Westfield, Southwick to continue online learning as Baker orders K-12 schools to remain closed

GREATER WESTFIELD – Following Gov. Charlie Baker’s announcement April 21 that grade K-12 schools would remain closed through the end of the current school year, superintendents in both Westfield and Southwick Regional schools said remote learning would continue.

Within minutes of the Tuesday afternoon press conference, Southwick-Tolland-Granville Regional School District Superintendent Jennifer Willard called and emailed families with the news.

“Today we received confirmation from Governor Baker’s office that schools will remain closed for the remainder of the 2019- 2020 school year,” she told district families. “For the Southwick-Tolland-Granville Regional School District, it means we will remain in remote learning mode for the remainder of the school year.”

Willard took the opportunity to thank everyone working in new ways during the coronavirus pandemic.

“I want to take a moment to say ‘Thank you.’ Thank you for all you are doing to keep our community safe. Thank you for providing structure in your homes for continued learning. Thank you for supporting our teachers as they work from home to provide engaging and relevant learning opportunities for our students. Thank you for those of you who are working during the COVID- 19 pandemic to keep us safe and fed. Finally, thank you for your continued patience and understanding as we navigate this unprecedented time in history,” Willard said.

Westfield Public Schools Superintendent Stefan Czaparowski said following Baker’s press conference that he was disappointed, but it was a good decision.

“I was hopeful,” he said, “but the fact that we are still in the surge and based on those numbers . . . it’s the right decision.”

Czaparowski said he doesn’t like to think in terms of school being closed, because just the buildings are closed.

“Westfield is going to continue remote learning for the remainder of the school year,” he said. “Students are online learning, project-based learning, hands-on learning –- we are getting packets out next week for grade level work and we have a few families that still do not have access to the internet and we are working to resolve that problem.”

The state is also offering support for teachers and will issue what Czaparowski called Power Standards, which outlines what students need to advance to the next grade.

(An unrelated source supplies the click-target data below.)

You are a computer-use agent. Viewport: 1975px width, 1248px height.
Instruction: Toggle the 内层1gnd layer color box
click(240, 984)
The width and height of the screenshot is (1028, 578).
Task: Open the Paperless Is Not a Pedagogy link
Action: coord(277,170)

Czaparowski said special education will be affected and he and Westfield Public Schools Administrator of Special Education Martha H. von Mering are working on meeting the needs of students with Individualized Education Plans.

Baker said Tuesday that that COVID-19 is “an insidious and at times invisible virus” and keeping schools closed was not an easy decision.

“It’s the right thing to do considering the facts on the ground associated with the COVID-19 pandemic. At this point in time, there is no authoritative guidance or advisory with respect to how to operate schools safely and how to get students to and from schools safely,” Baker said. “We believe students therefore cannot safely return to school and avoid the risk of transmitting the virus to others.”